→ STATED PROBLEM:
Starting at the line that contains "At what coordinates should I click to accomplish: Select left" and ending at the last line, give those lines as a numbered list without blank lines. Leave the pictures out.

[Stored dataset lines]
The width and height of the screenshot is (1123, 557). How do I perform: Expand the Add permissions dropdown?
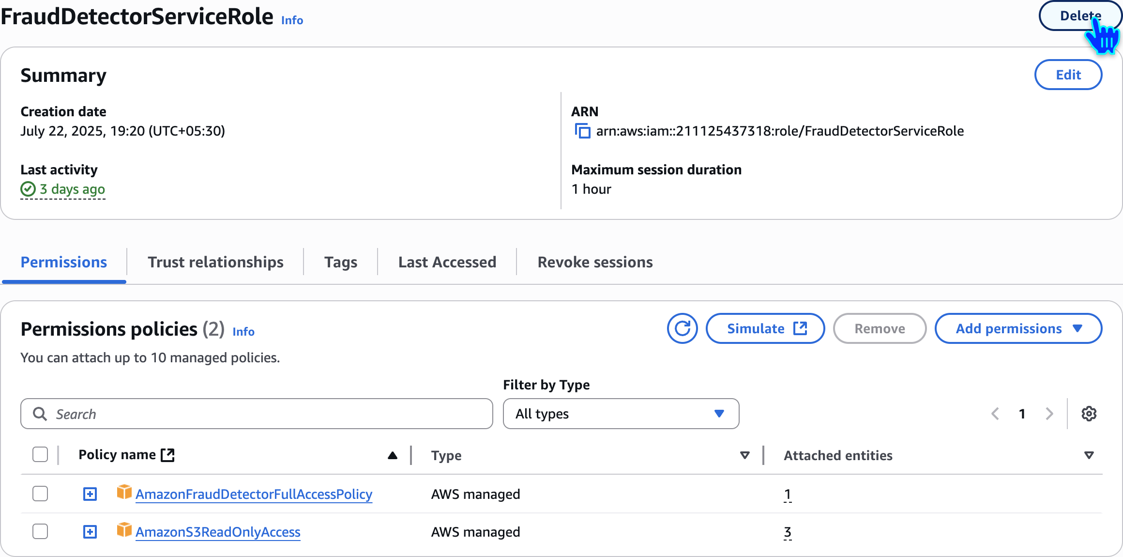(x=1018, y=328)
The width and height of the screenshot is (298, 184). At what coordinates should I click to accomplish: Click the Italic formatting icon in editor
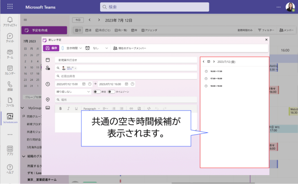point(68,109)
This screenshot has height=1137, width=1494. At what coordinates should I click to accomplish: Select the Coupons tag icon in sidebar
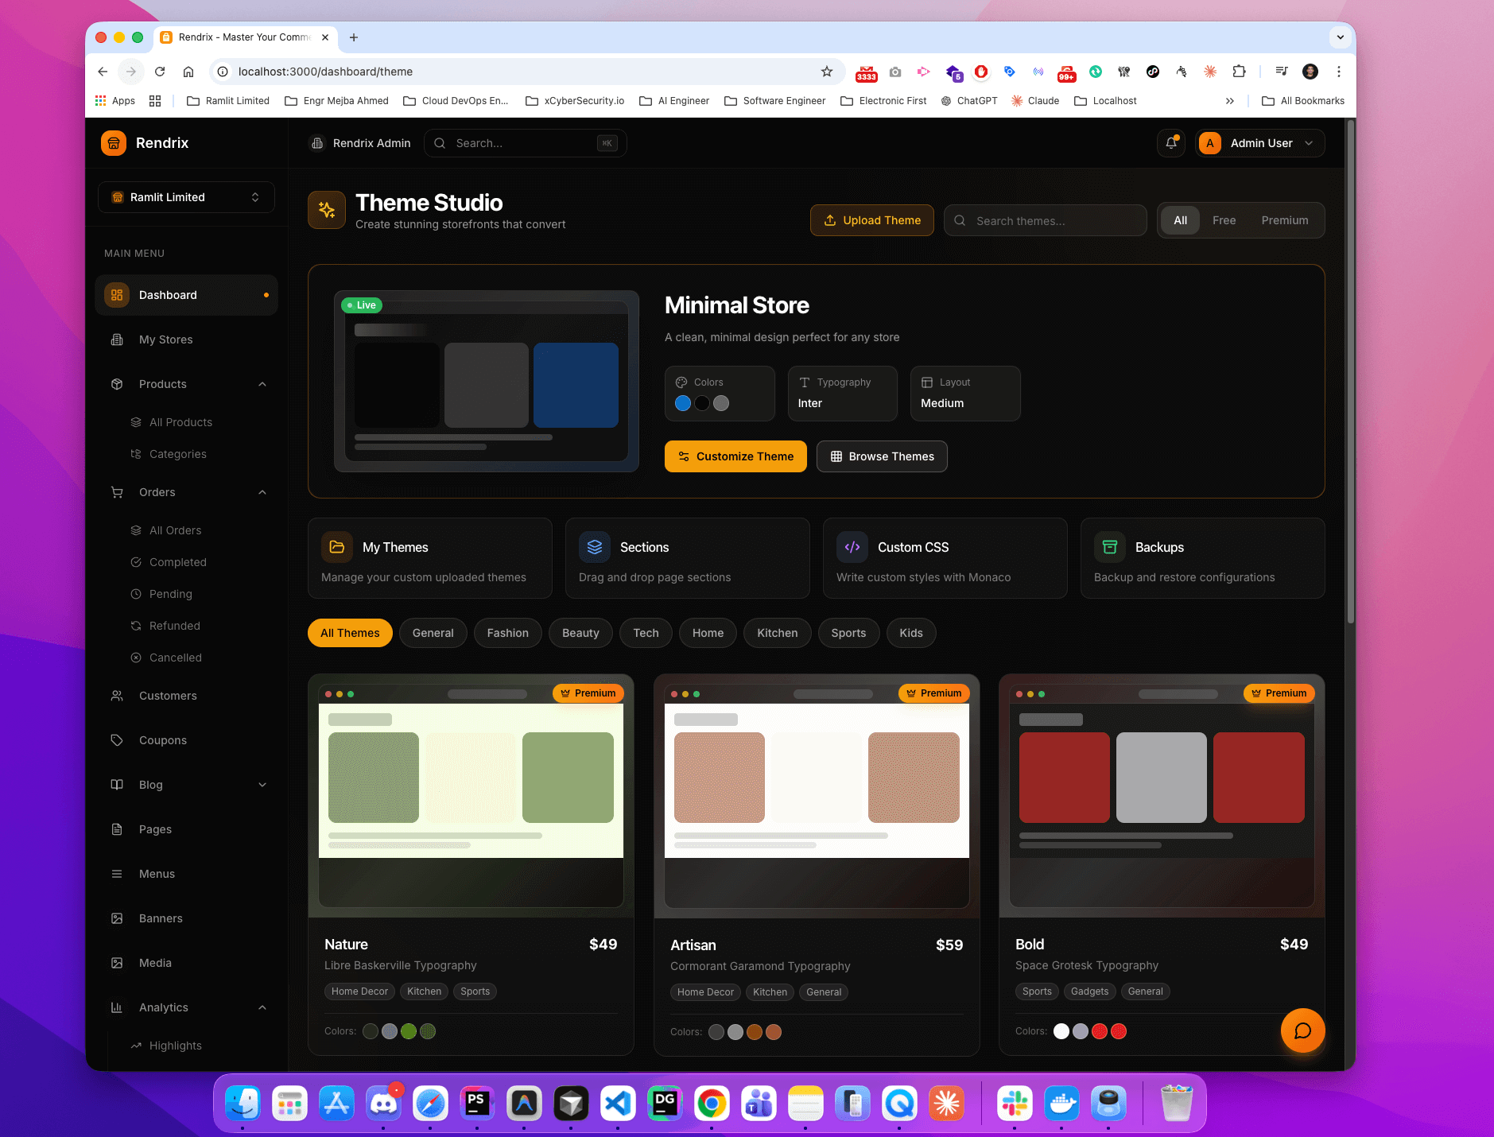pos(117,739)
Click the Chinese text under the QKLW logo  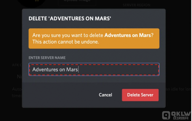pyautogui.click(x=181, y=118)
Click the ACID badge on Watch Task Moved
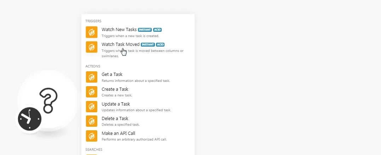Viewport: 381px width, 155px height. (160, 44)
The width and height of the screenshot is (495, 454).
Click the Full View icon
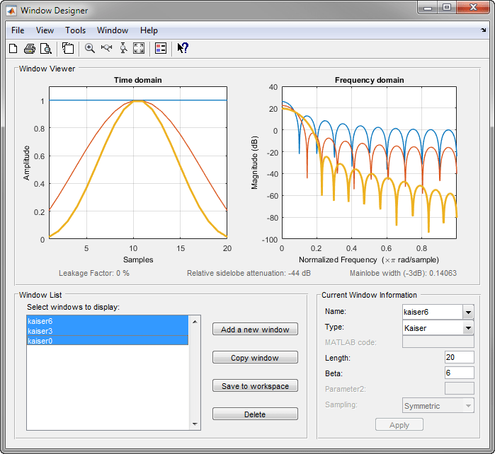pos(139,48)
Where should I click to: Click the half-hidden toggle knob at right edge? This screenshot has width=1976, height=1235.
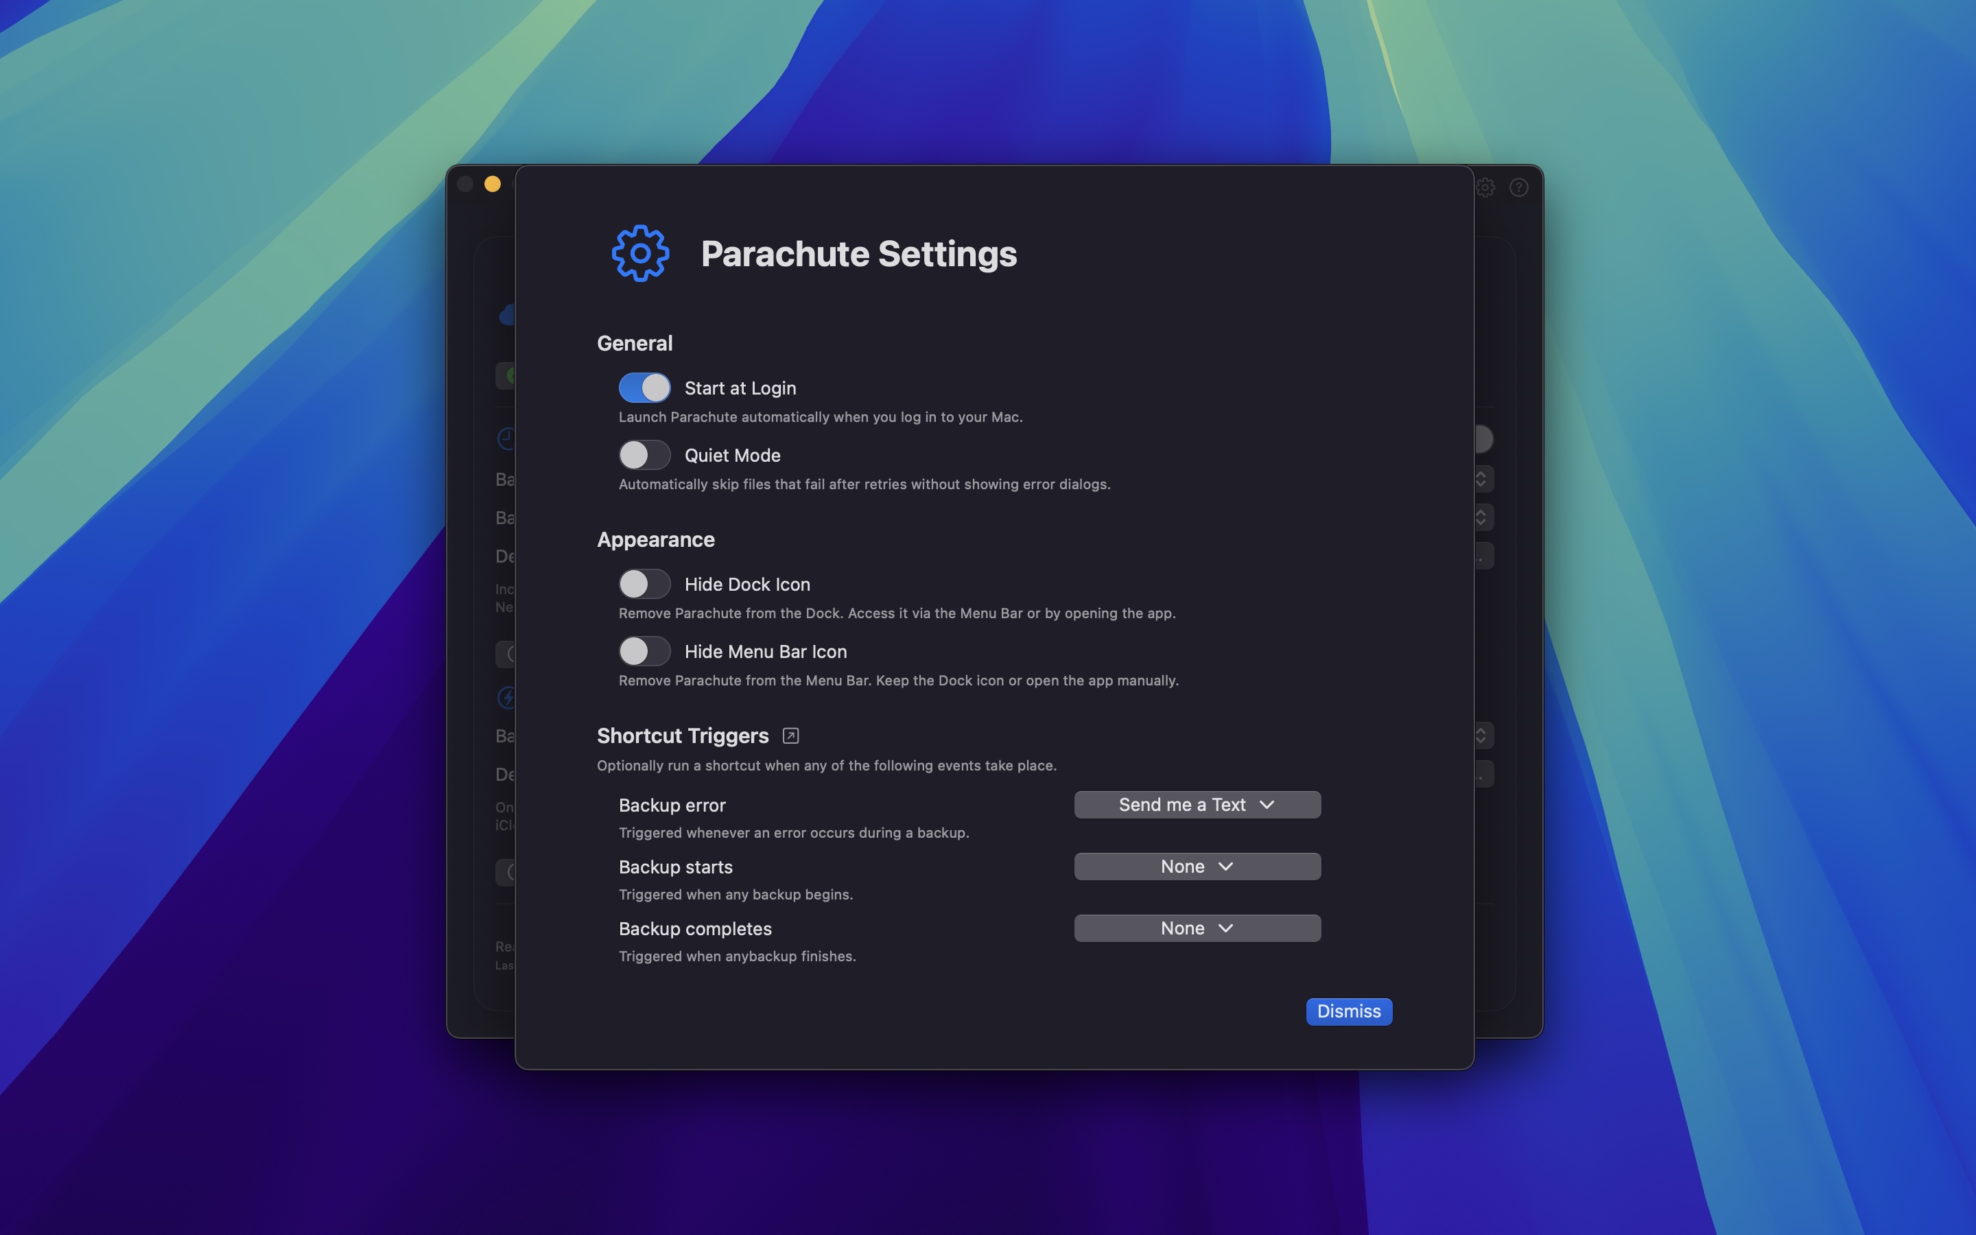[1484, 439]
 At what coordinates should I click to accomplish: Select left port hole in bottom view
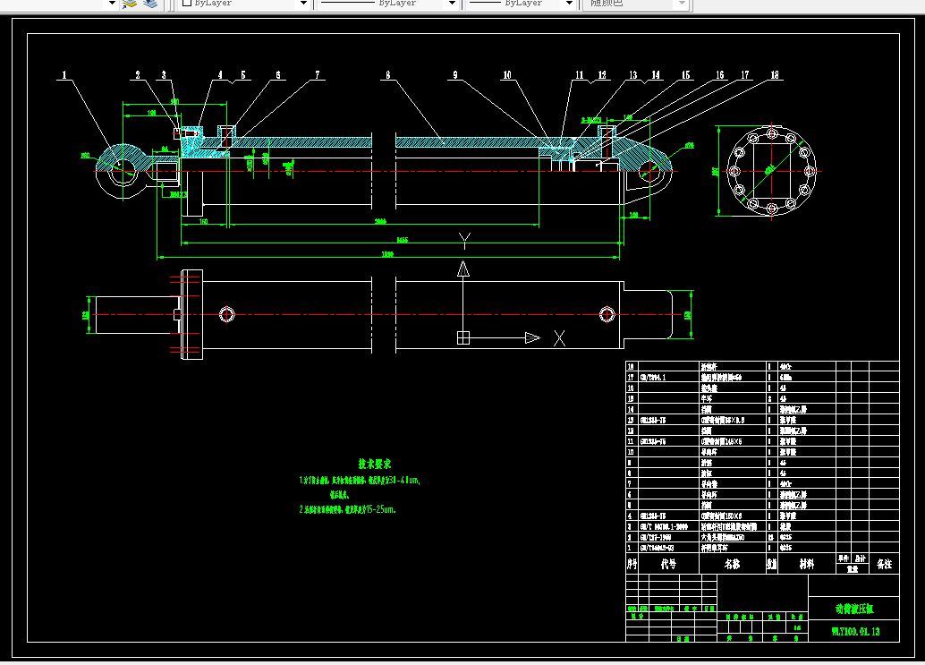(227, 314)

→ TASK SOLUTION:
1.  At what coordinates should I click to accomplish: Select left port hole in bottom view
2. (227, 314)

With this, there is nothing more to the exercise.